ABOUT THIS EXERCISE:
Given the entries that follow, write out exactly the lines starting at the one containing "Contacte (363, 45)" and ending at the one containing "iulie 2020 (411, 964)", both ends included, and only those.

** Opening DATA FOR THIS TASK block **

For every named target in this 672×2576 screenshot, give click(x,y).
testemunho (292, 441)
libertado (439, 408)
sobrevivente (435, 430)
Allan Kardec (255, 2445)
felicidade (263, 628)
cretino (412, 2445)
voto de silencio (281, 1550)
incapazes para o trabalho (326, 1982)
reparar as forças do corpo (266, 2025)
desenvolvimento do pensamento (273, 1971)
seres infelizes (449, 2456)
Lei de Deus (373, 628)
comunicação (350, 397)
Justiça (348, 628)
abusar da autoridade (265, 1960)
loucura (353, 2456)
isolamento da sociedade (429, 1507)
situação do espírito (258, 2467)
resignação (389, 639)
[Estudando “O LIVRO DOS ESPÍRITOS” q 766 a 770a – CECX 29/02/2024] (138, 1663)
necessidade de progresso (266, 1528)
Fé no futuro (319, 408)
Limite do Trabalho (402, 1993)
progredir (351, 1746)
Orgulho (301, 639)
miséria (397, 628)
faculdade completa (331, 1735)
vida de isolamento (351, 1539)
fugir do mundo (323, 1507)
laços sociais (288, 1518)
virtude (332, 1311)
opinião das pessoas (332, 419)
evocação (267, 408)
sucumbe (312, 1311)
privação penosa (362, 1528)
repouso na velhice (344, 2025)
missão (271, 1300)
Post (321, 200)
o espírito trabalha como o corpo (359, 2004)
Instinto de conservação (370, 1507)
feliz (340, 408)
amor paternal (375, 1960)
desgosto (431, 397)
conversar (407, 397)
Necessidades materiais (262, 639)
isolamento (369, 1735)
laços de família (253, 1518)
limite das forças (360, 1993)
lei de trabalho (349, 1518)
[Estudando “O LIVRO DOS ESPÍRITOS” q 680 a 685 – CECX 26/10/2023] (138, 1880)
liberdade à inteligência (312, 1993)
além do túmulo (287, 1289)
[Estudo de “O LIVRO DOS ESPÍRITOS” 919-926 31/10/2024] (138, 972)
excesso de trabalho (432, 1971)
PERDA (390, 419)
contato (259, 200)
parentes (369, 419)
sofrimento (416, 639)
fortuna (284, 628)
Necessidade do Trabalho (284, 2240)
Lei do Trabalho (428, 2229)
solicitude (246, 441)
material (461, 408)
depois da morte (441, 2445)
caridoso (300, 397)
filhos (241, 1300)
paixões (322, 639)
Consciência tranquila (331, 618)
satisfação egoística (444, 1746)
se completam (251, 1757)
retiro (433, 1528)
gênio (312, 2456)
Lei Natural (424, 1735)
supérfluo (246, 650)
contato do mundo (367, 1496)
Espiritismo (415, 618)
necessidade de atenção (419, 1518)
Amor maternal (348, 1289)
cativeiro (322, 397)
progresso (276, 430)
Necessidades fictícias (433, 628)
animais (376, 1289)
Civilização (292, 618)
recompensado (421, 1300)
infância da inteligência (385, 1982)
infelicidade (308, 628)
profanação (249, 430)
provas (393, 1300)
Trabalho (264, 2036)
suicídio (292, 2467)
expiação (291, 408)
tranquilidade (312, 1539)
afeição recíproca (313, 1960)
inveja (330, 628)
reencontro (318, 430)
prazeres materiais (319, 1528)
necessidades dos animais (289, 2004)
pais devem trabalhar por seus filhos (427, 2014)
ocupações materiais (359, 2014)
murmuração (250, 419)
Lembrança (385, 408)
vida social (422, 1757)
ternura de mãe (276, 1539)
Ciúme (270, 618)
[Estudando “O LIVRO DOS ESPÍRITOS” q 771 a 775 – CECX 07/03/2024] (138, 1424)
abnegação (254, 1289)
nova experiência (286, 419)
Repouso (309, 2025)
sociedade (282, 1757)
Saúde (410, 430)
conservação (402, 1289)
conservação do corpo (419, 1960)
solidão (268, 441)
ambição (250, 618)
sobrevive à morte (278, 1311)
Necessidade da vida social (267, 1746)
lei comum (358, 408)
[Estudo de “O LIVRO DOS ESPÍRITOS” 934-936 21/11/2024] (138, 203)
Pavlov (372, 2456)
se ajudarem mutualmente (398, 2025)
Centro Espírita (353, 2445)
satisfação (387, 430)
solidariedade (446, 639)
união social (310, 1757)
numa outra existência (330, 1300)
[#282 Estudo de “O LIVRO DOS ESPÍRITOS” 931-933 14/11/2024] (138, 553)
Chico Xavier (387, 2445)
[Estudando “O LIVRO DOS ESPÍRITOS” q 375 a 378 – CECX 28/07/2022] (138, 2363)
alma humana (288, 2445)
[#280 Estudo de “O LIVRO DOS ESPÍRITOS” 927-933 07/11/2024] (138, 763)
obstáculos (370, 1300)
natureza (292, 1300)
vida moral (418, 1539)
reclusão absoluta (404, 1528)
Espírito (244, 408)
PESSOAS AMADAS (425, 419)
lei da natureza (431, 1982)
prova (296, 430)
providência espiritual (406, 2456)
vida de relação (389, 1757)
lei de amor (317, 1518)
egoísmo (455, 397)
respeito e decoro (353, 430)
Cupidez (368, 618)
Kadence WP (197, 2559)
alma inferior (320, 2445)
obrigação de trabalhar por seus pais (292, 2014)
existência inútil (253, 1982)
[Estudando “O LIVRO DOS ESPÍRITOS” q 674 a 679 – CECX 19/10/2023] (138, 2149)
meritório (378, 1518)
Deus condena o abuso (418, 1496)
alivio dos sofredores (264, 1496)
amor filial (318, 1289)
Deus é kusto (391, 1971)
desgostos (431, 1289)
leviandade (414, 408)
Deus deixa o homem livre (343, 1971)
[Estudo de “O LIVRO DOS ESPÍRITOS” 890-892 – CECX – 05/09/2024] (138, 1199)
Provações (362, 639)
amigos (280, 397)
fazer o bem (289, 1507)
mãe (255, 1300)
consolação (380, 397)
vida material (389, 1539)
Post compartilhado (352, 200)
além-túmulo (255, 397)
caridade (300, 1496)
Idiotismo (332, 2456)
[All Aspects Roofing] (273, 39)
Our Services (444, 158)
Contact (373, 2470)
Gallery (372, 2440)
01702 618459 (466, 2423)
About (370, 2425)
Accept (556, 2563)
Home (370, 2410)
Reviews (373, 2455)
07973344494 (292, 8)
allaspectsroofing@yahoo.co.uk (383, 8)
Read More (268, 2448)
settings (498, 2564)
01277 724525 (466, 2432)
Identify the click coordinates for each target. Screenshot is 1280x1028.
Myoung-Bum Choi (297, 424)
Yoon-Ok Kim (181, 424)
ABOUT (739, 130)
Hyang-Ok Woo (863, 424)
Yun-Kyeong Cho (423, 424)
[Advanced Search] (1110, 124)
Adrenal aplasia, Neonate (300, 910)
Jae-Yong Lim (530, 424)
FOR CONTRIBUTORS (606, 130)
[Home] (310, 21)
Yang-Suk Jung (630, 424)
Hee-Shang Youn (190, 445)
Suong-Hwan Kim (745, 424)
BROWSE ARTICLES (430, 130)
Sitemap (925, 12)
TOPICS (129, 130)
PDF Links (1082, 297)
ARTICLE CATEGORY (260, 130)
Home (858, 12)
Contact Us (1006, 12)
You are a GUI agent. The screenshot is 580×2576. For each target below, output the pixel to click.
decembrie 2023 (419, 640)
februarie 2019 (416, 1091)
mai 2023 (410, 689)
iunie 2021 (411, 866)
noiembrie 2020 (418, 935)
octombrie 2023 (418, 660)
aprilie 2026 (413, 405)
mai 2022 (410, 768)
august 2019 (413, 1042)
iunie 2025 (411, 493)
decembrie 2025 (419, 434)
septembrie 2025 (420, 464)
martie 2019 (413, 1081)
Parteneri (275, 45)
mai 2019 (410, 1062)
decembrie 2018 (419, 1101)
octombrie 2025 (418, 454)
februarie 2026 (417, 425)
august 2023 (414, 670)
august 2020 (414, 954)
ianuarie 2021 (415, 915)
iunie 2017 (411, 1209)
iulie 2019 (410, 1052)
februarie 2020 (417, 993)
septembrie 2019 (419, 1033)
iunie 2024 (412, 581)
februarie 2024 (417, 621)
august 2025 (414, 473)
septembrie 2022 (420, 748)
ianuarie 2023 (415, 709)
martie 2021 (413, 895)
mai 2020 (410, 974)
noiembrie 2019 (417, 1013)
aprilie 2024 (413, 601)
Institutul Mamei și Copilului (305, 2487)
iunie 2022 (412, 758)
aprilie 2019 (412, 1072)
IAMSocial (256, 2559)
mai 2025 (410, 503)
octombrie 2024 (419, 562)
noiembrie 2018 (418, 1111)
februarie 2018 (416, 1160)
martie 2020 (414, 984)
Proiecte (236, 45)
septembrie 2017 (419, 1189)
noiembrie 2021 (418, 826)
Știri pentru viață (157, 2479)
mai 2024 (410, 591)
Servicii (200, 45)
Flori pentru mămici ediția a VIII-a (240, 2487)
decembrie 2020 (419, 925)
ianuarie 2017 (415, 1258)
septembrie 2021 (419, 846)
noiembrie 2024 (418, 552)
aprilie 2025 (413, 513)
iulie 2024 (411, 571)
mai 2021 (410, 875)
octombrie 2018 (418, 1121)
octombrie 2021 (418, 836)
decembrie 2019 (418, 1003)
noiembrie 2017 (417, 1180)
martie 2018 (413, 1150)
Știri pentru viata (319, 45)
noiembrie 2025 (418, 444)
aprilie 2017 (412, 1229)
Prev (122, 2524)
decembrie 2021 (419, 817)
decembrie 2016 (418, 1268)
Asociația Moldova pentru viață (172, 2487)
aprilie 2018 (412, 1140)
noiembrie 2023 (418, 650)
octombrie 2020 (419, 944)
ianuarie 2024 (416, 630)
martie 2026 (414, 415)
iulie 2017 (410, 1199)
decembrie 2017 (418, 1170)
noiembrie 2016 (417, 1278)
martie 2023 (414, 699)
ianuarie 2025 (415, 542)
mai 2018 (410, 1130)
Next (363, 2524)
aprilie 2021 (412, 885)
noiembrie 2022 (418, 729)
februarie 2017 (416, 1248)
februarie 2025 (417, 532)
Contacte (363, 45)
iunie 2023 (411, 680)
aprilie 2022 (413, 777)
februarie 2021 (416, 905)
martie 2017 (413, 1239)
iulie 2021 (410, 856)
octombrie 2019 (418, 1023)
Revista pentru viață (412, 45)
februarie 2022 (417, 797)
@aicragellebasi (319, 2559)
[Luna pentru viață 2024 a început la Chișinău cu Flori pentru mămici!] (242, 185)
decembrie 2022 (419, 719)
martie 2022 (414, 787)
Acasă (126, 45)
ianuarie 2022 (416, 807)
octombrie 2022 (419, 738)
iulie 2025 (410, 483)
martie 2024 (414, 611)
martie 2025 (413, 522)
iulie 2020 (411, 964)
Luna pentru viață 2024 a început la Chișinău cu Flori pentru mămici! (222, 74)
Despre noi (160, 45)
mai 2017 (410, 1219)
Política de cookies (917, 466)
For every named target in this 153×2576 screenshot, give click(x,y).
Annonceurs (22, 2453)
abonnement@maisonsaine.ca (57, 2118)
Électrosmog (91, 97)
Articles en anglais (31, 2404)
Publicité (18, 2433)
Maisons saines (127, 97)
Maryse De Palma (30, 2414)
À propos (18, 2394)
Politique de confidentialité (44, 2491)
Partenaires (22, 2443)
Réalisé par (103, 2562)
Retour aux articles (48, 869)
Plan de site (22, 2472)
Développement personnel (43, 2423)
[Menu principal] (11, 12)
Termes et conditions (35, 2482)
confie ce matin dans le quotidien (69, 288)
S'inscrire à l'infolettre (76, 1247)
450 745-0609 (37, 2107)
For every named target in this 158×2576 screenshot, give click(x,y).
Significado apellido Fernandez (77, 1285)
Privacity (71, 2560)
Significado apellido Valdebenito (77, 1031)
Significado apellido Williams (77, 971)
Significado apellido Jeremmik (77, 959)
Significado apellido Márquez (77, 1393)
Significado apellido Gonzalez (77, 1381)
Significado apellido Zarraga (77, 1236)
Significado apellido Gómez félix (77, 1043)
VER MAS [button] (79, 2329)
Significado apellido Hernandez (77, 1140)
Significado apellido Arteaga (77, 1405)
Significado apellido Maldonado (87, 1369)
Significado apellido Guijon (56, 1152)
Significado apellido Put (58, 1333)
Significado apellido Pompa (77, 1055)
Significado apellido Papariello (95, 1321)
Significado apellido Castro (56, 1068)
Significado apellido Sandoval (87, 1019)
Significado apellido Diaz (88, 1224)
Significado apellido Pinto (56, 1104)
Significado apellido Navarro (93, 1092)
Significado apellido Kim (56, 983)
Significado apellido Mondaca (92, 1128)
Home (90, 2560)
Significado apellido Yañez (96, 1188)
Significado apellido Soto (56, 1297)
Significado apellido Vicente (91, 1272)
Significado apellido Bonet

** Closing DATA FOR THIS TASK block **

SOLUTION FOR THIS TASK:
Contacte (363, 45)
iunie 2023 (411, 680)
aprilie 2022 (413, 777)
februarie 2021 (416, 905)
martie 2017 (413, 1239)
iulie 2021 (410, 856)
octombrie 2019 (418, 1023)
Revista pentru viață (412, 45)
februarie 2022 (417, 797)
@aicragellebasi (319, 2559)
[Luna pentru viață 2024 a început la Chișinău cu Flori pentru mămici!] (242, 185)
decembrie 2022 (419, 719)
martie 2022 (414, 787)
Acasă (126, 45)
ianuarie 2022 (416, 807)
octombrie 2022 (419, 738)
iulie 2025 (410, 483)
martie 2024 (414, 611)
martie 2025 (413, 522)
iulie 2020 (411, 964)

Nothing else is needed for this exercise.